Loosegroove Records is a Seattle based record label formed by Pearl Jam guitarist Stone Gossard and Brad drummer Regan Hagar in 1994. Initially a subsidiary of Sony before going independent in 1996, Loosegroove signed many up and coming artists from various musical genres, especially rock and hip hop. Significantly, Gossard signed Queens of the Stone Age to Loosegroove, releasing the band's debut album in 1998. Others who worked with Loosegroove include Critters Buggin, Weapon of Choice, Malfunkshun, Devilhead, Prose and Concepts, Ponga, Hi Fi Killers, Nash Kato and Eureka Farm.
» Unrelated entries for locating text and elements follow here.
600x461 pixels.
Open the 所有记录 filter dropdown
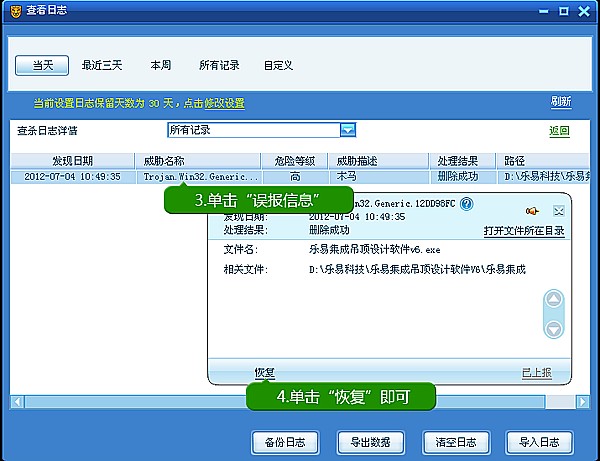click(x=348, y=130)
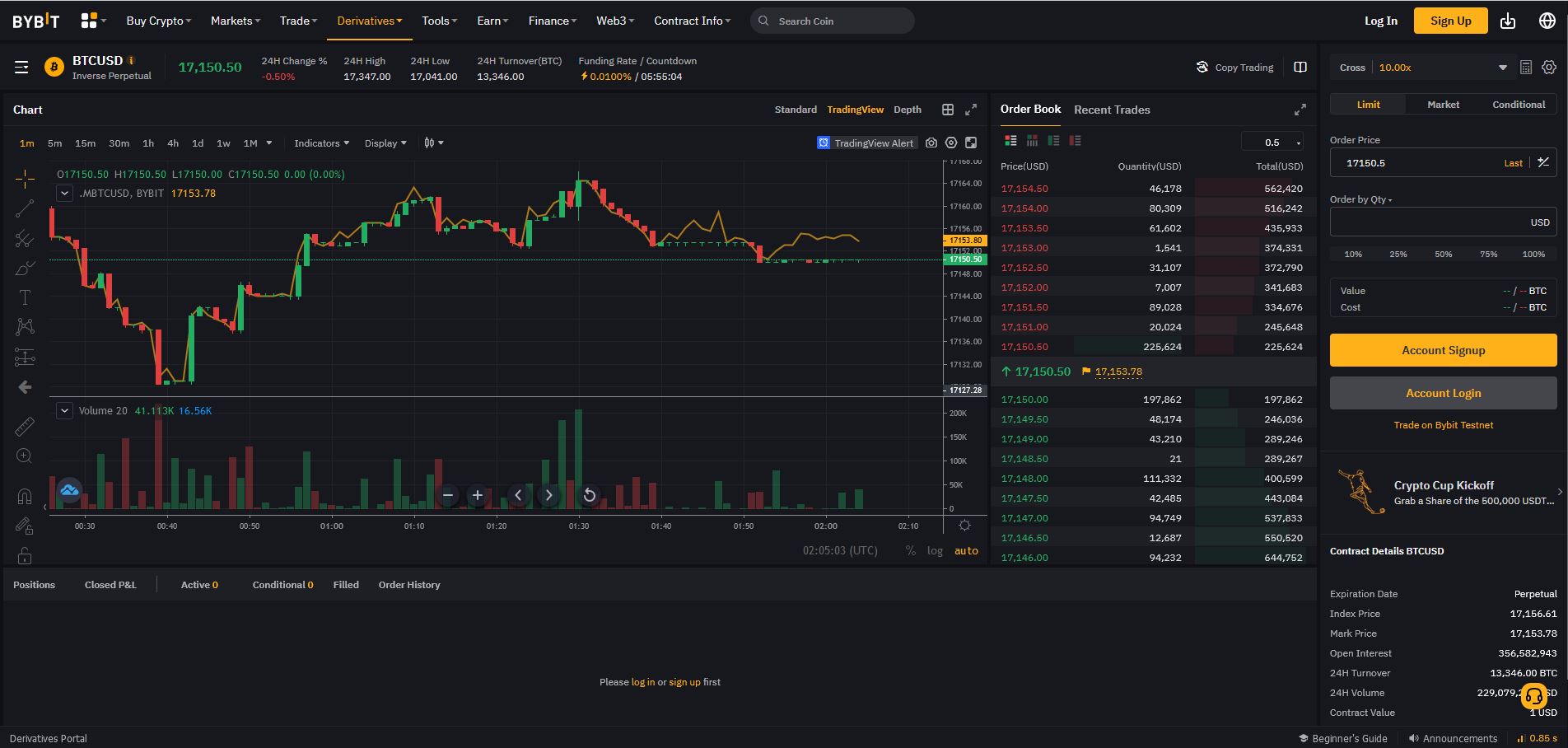Toggle fullscreen on the Order Book panel
This screenshot has height=748, width=1568.
tap(1300, 108)
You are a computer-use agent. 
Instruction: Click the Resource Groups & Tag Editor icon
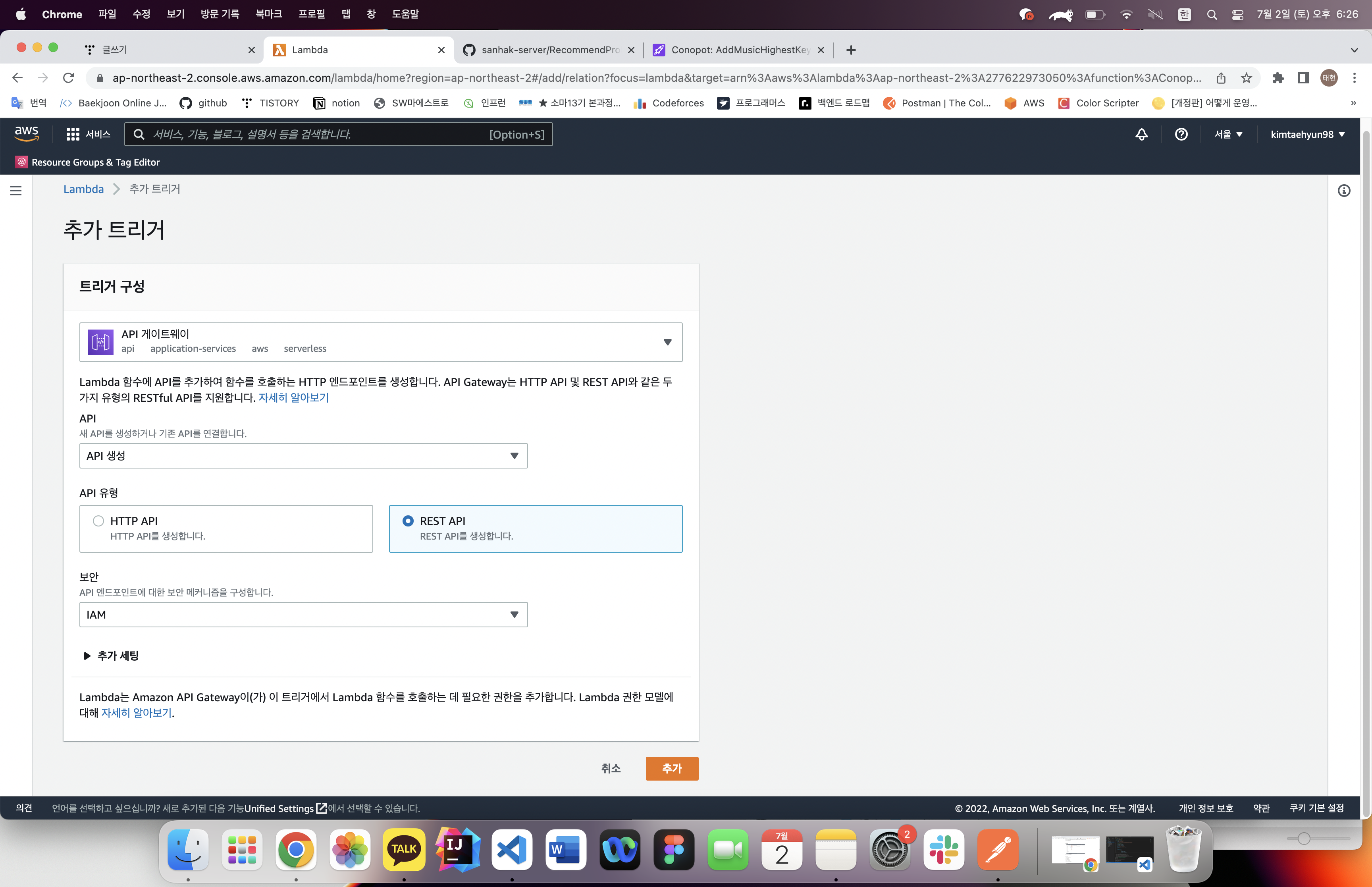tap(21, 162)
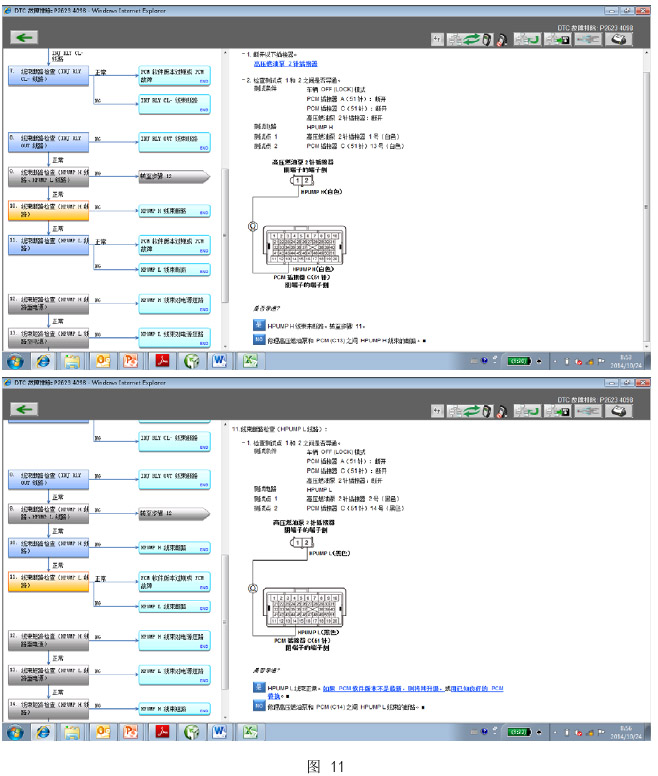The height and width of the screenshot is (776, 658).
Task: Click Windows Start button on lower taskbar
Action: click(16, 731)
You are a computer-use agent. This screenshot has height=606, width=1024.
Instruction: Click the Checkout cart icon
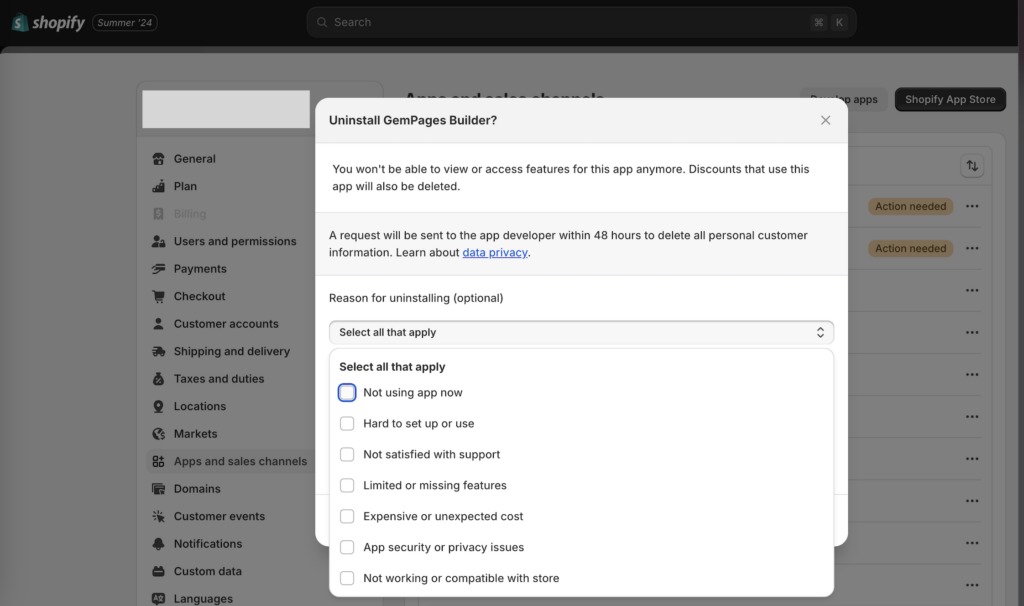pyautogui.click(x=158, y=297)
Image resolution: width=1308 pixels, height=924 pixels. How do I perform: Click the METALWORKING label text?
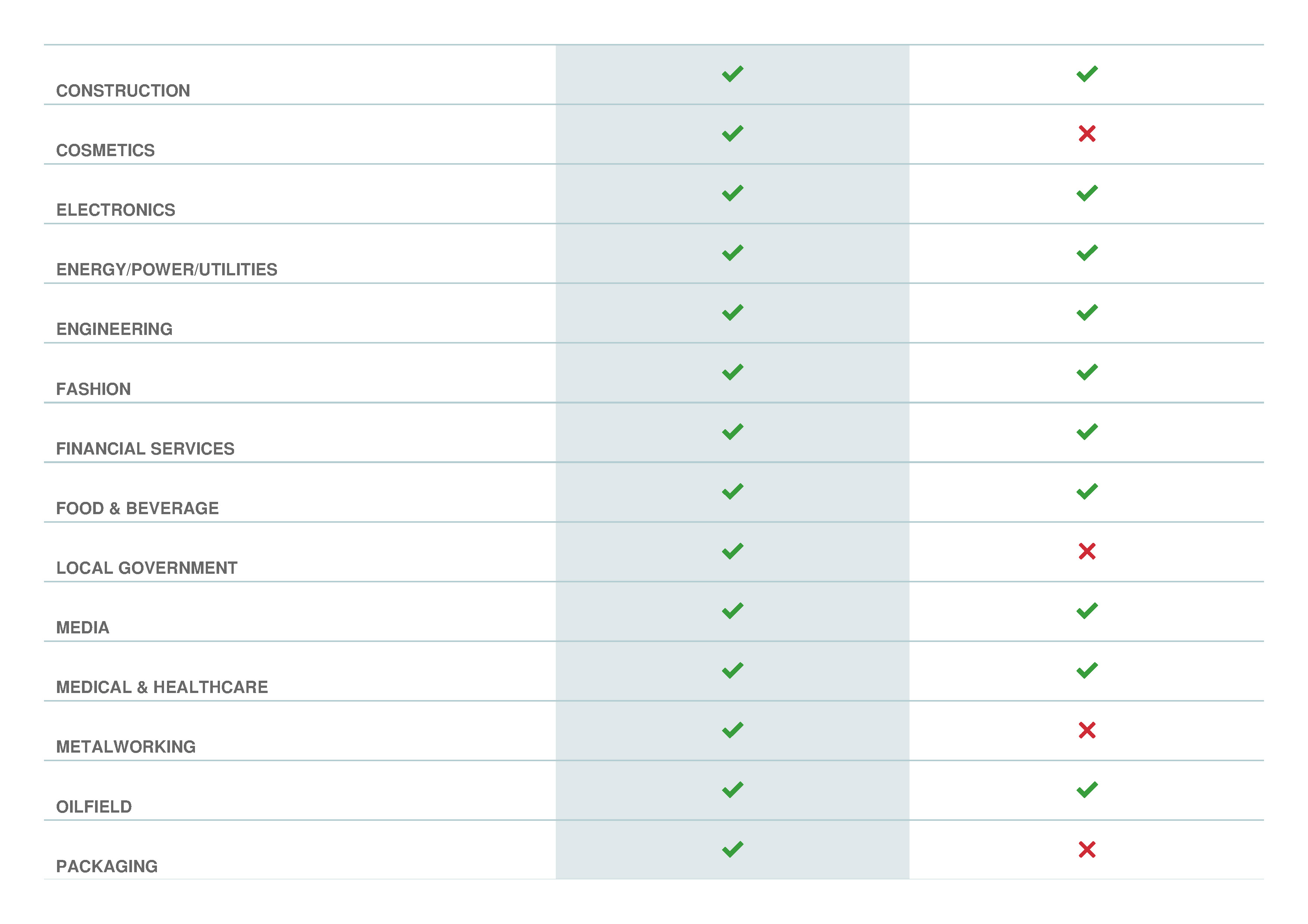pyautogui.click(x=126, y=746)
Loosegroove also released the Seattle Hip Hop Compilation 14 Fathoms Deep in January 1997, and the soundtrack to the movie Chicago Cab in 1998. Loosegroove Records closed in 2000. In 2000 the Loosegroove catalog was acquired by WILL Records, who now operates as Lakeshore Records.

Loosegrove executive Matt Shay later became vice-president of marketing/A&R at J Records, and helped Pearl Jam join said label and release the 2006 album Pearl Jam.

In 2020, a resurrected Loosegroove Records, again overseen by Gossard and Hagar, released the debut of Gossard's side project Painted Shield

In 2021, the label released the album 1982 by the band The Living, which includes Duff McKagan (guitar), Greg Gilmore (drums), John Conte (vocals), and Todd Fleischman (bass). The Living was their teenage punk band in the early 1980s. Brad's final record In The Moment That You’re Born was released on Loosegroove in 2023.